PLEASE use MIME Atttachments! (was: Re: [FIX] Comments for Set...)

Richard A. O'Keefe ok at cs.otago.ac.nz
Wed Apr 24 02:34:46 UTC 2002


	On Monday 22 April 2002 06:52 pm, Richard A. O'Keefe wrote:
	
	> No, my mail user agent counts as 'decent' by any criterion I care
	> about, and does _not_ support attachments.  Be sure that I first of
	> all tried using Celeste to send these things, but they vanished
	> without trace. (
	
	What mail client do you have that does not support MIME?
	
/usr/ucb/mailx

In fact the primary reason I still use it is that it _doesn't_ handle
attachments for me.  If I _want_ attachments, I filter a message through
munpack.  Works like a charm.

	Celeste has been good the times I've used it (at least in 3.2); if you 
	could give more information on this, we could probably diagnose the 
	problem.
	
Squeak 3.0.1, MacOS 8.6, PowerMac G3 with 64MB of memory and 4GB of disc.
Nature of problem:  Celeste appears to work.  First time you run it, asks
for permission to create files, _does_ create files in Squeak folder.
But mail never arrives.  Mail sent using Netscape does arrive.

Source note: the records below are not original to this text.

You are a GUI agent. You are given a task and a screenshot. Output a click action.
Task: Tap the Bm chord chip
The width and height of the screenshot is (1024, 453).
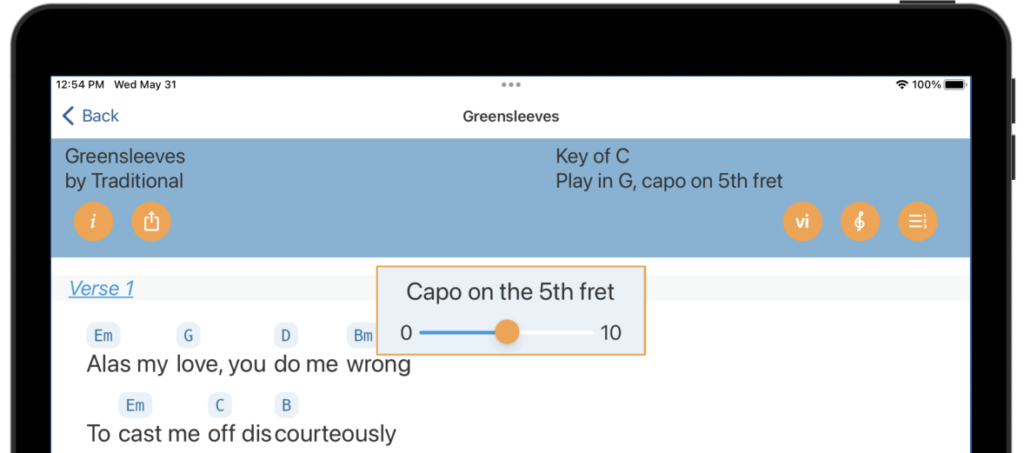click(x=362, y=336)
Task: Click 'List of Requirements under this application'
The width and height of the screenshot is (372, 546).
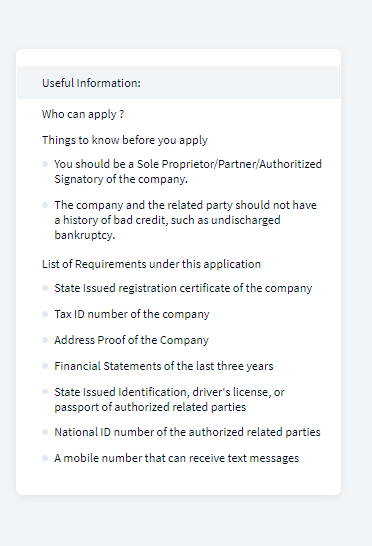Action: (151, 264)
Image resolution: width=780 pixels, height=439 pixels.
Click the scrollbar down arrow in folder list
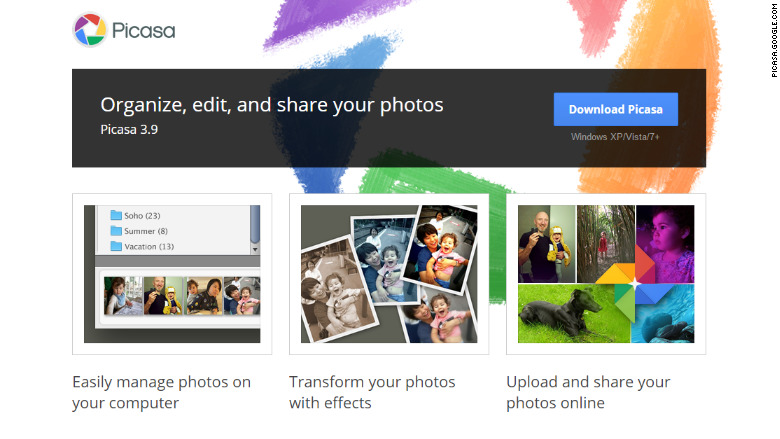[x=254, y=248]
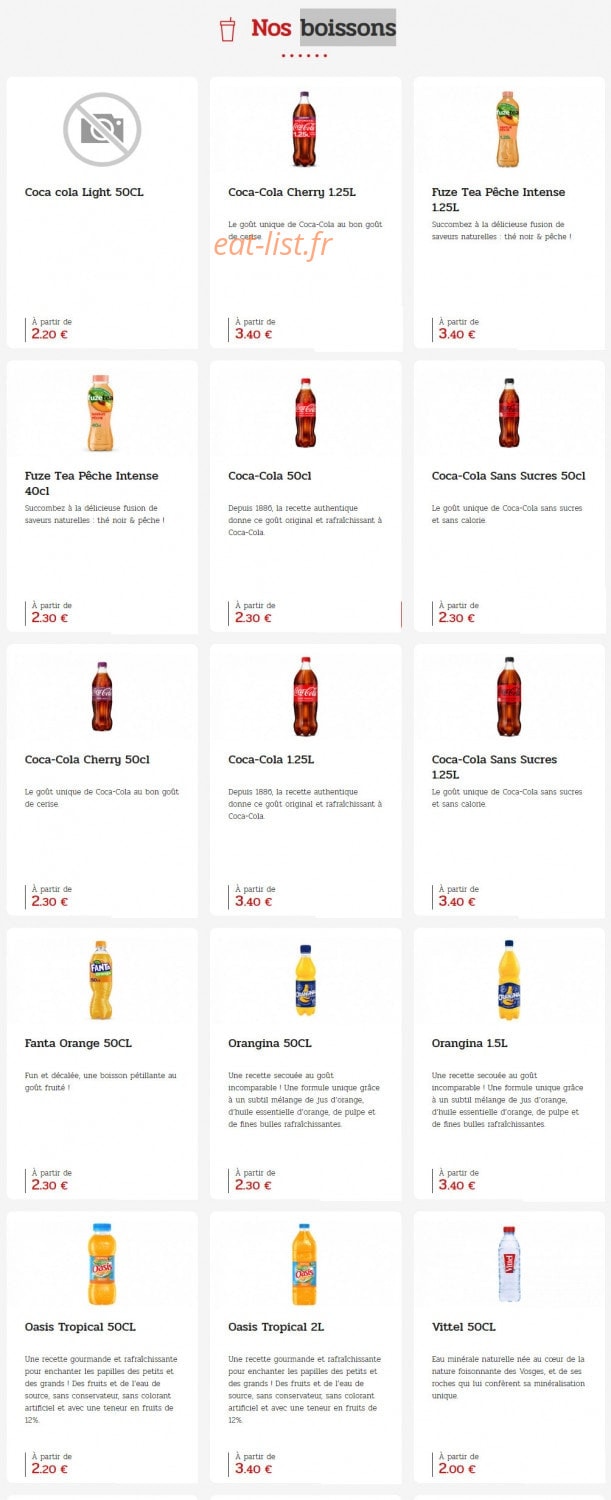Image resolution: width=611 pixels, height=1500 pixels.
Task: Click the 2.00 € price of Vittel 50CL
Action: pos(457,1469)
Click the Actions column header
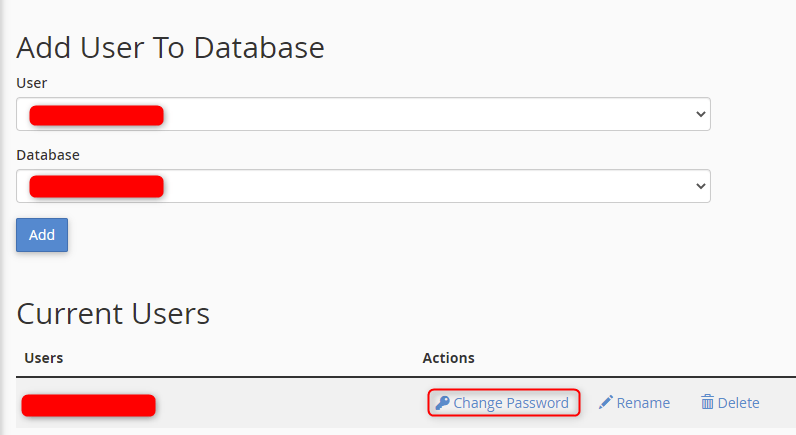This screenshot has height=435, width=796. 448,358
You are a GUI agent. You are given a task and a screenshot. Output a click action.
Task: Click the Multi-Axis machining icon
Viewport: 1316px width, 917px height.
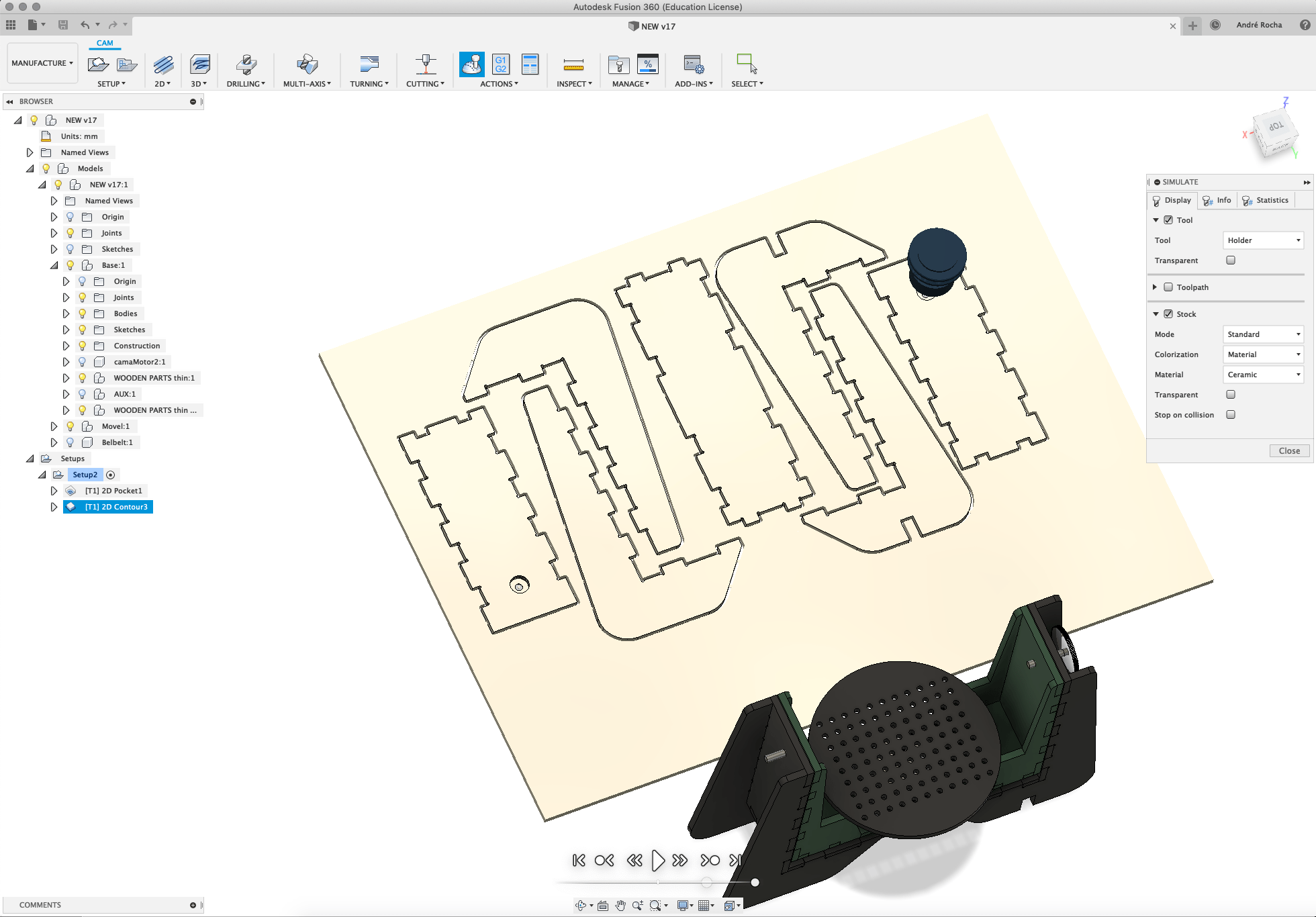[x=307, y=64]
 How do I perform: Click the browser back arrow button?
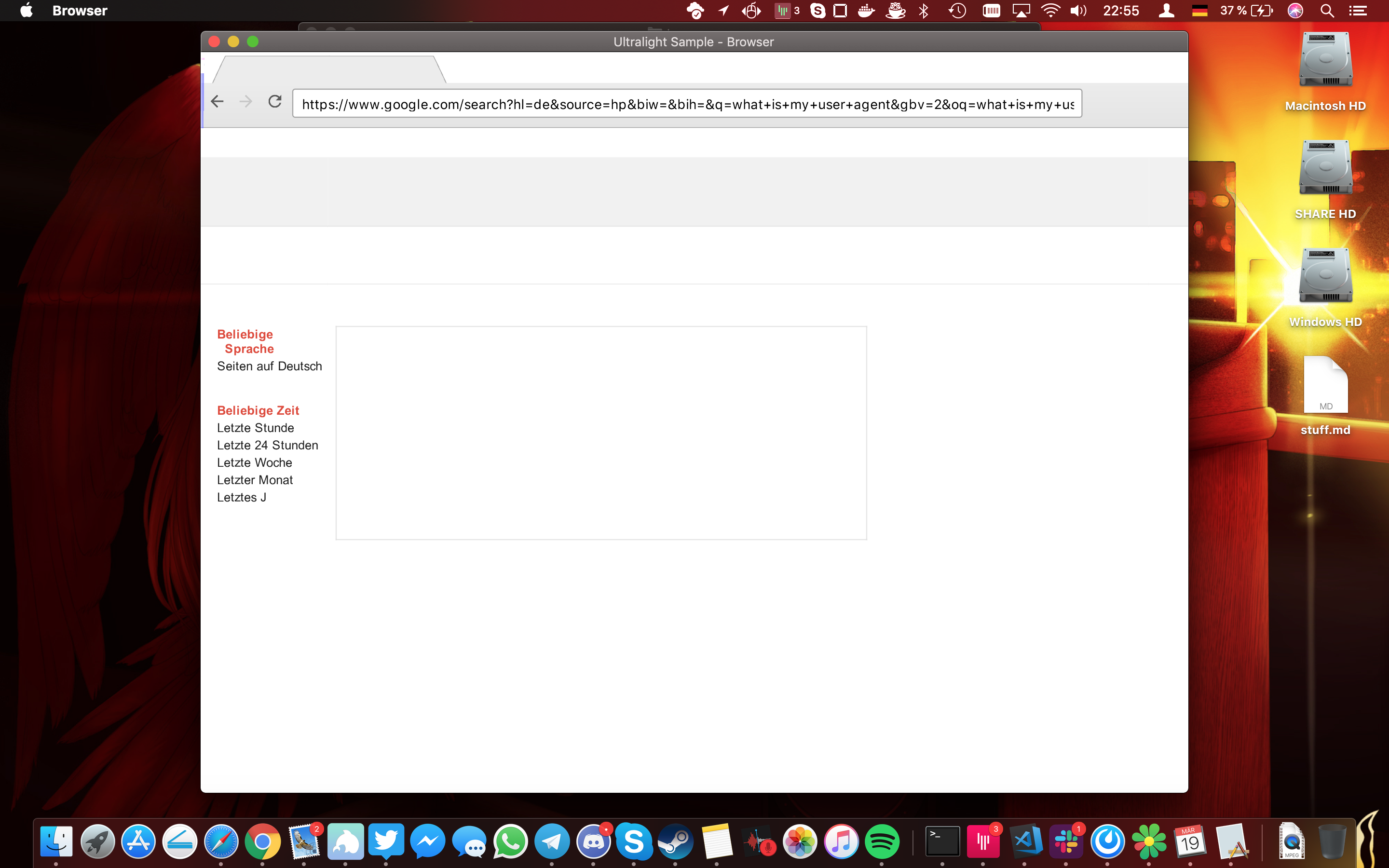coord(217,102)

This _may_ be related to the fact that this University recently tightened
up its rules about where you can send mail from, thanks to some attacks
we've sustained, and my normal mail machine (the one where I run 
/usr/ucb/mailx and /usr/local/bin/munpack) is an Alpha, accessed through
Telnet.  (And no I _don't_ want to suck my mail over to the Mac using POP,
the Mac crashes a bit too often for my taste and the Alpha just never does.)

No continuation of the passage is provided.